Repeat only what runs from the line with "Task: Click the" through the last line of the data below, both included, keeping every word as it is and leaving out the pictures.

*** SUPPLIED DATA Section Begins ***

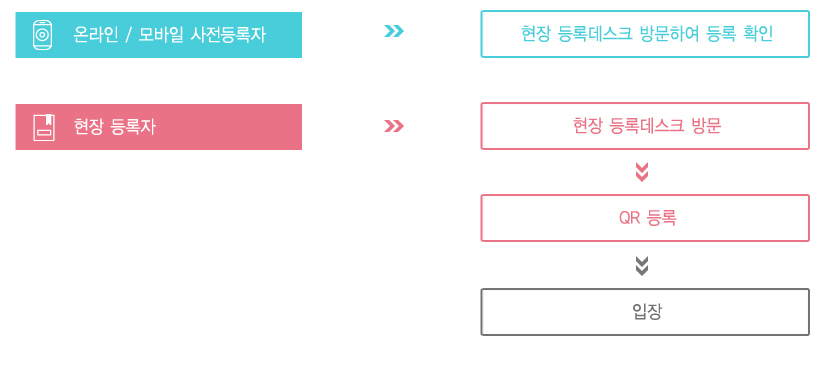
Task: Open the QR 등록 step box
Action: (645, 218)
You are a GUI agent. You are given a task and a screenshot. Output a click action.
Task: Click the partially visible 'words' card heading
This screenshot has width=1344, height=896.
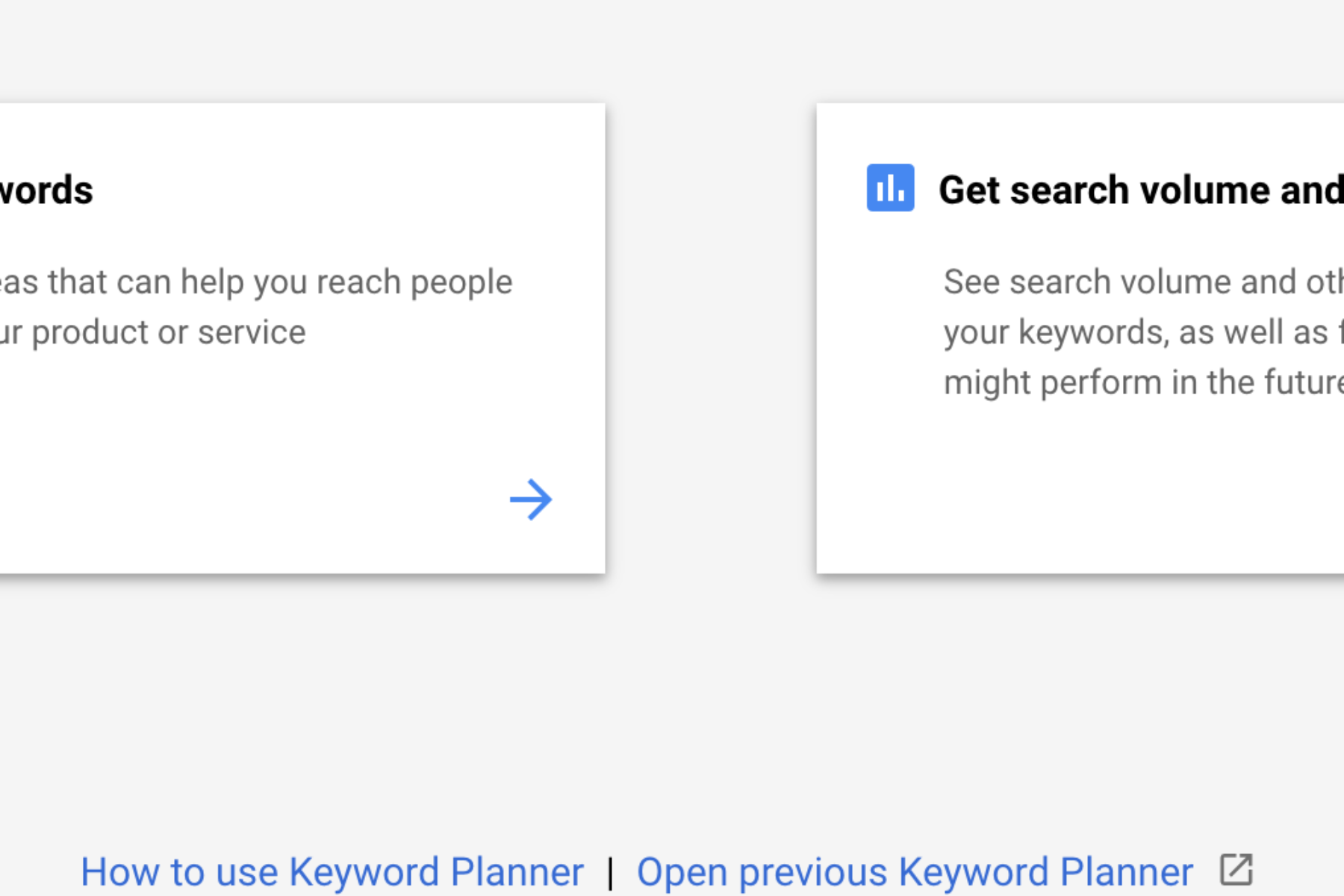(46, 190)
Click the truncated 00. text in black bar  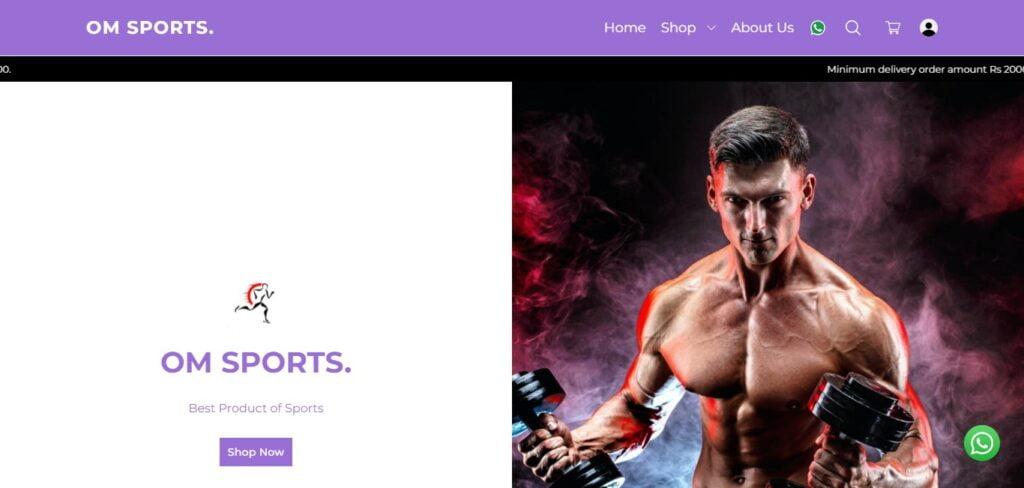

*** SUPPLIED DATA Section Ends ***

*OUTPUT*.
Task: Click the partially visible 'words' card heading
This screenshot has width=1344, height=896.
(46, 190)
Click the truncated 00. text in black bar  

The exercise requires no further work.